■ **PROBLEM TO WORK ON**
Copy out each line of the entries below word for word, leaving out the pictures.

■ **STORED ROWS**
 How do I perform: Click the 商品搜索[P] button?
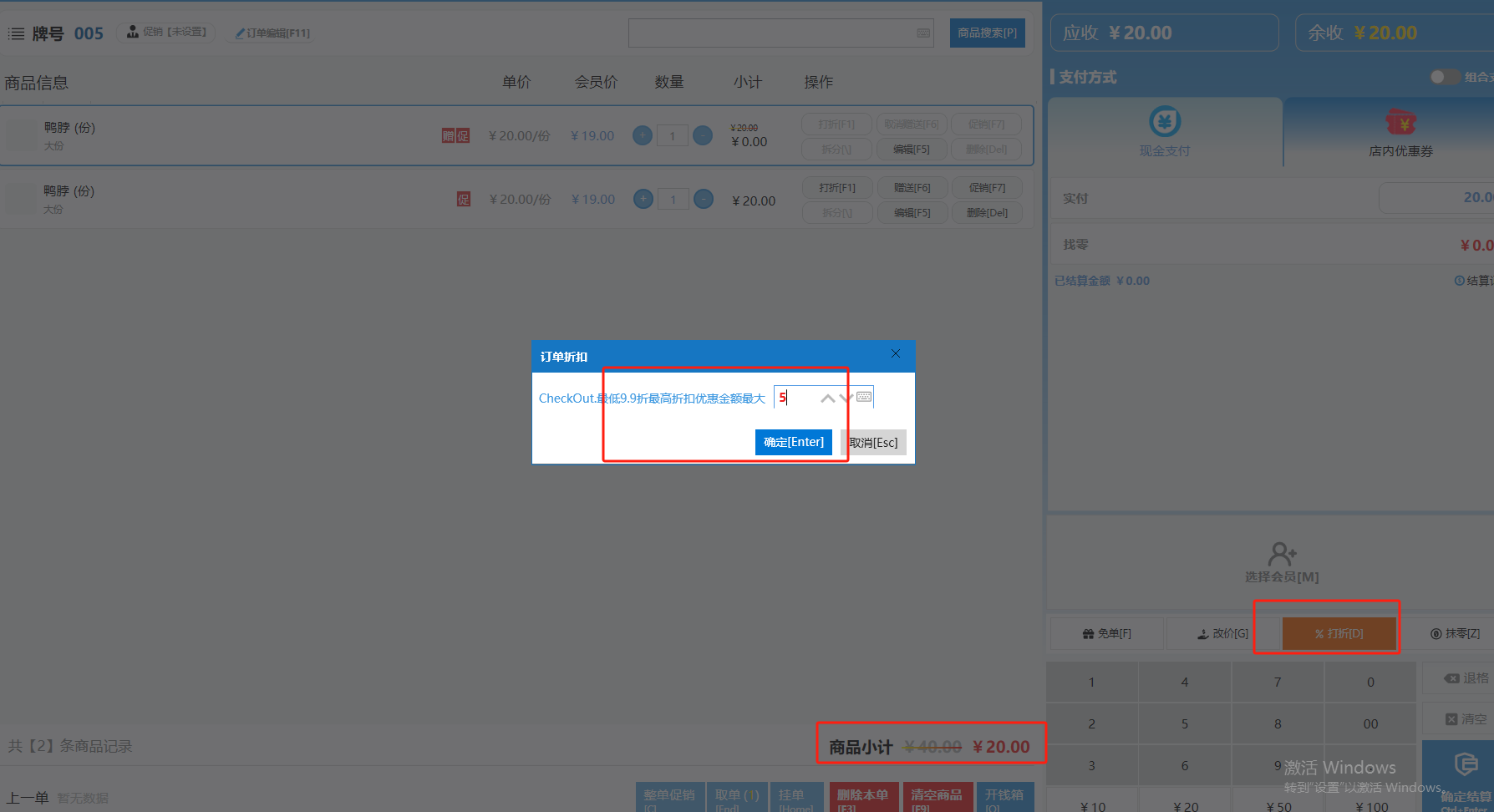coord(987,33)
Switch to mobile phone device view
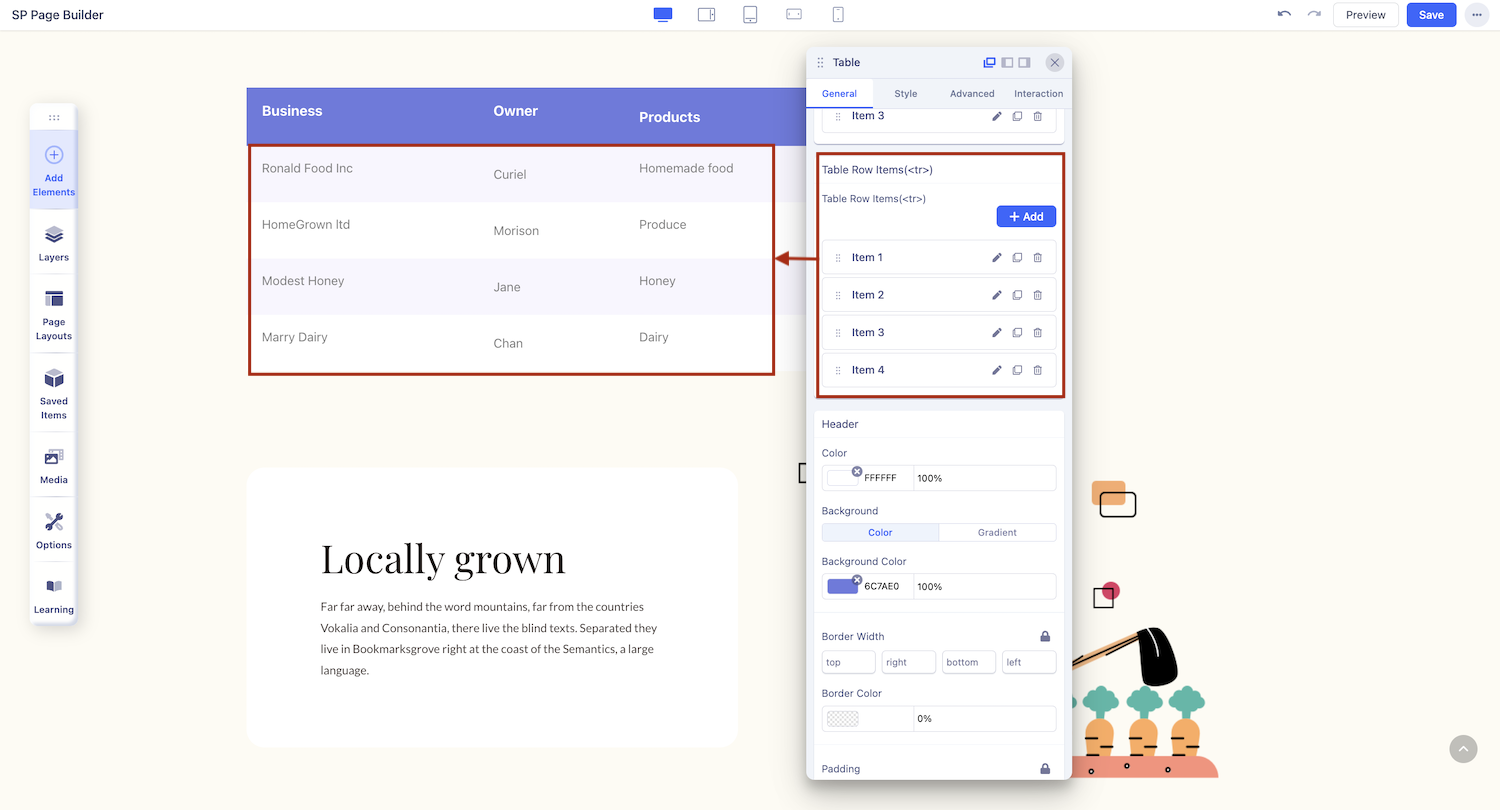This screenshot has width=1500, height=810. (838, 15)
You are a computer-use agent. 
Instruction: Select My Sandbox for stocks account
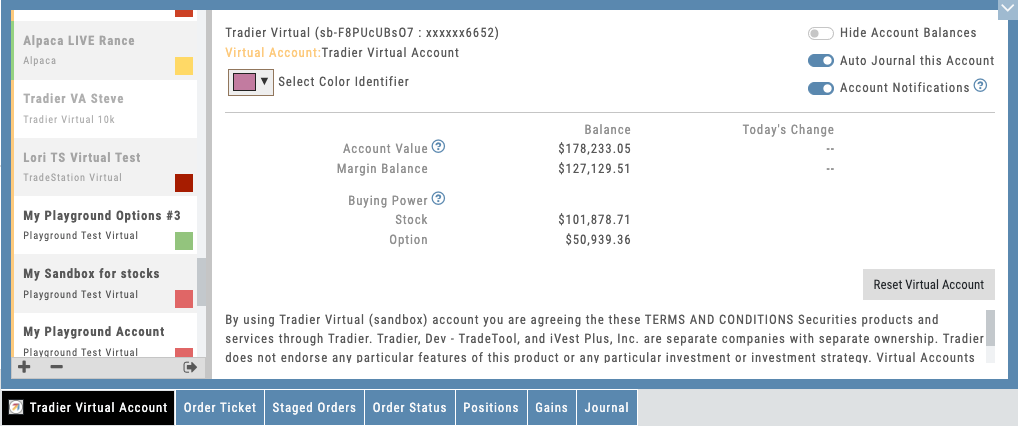(x=100, y=283)
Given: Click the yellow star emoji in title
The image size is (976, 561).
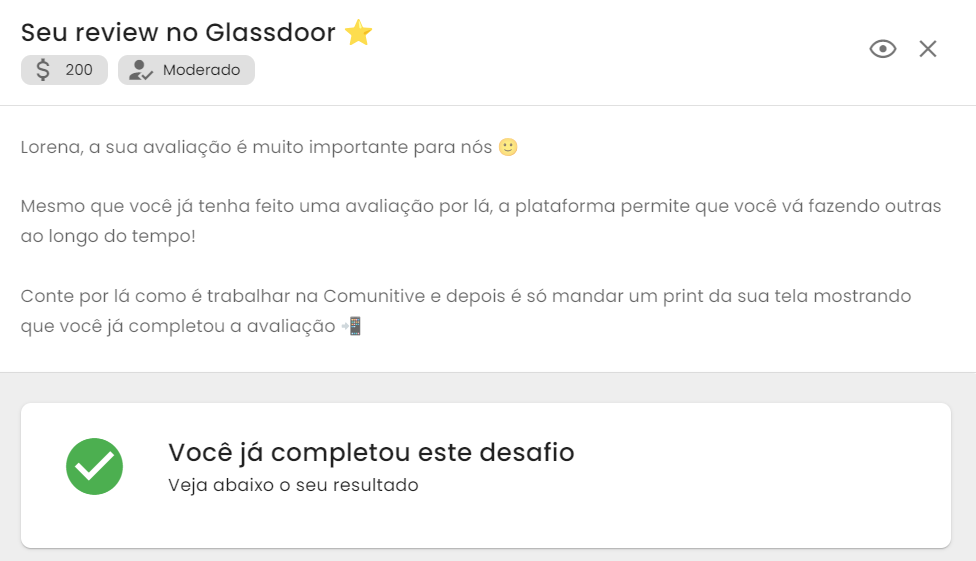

■ **THE OUTPUT**
 How do I perform: Click the 商品搜索[P] button?
coord(987,33)
Switch to mobile phone device view
This screenshot has width=1500, height=810. (838, 15)
You are a computer-use agent. 
Instruction: Select My Sandbox for stocks account
(x=100, y=283)
Given: Click the yellow star emoji in title
The image size is (976, 561).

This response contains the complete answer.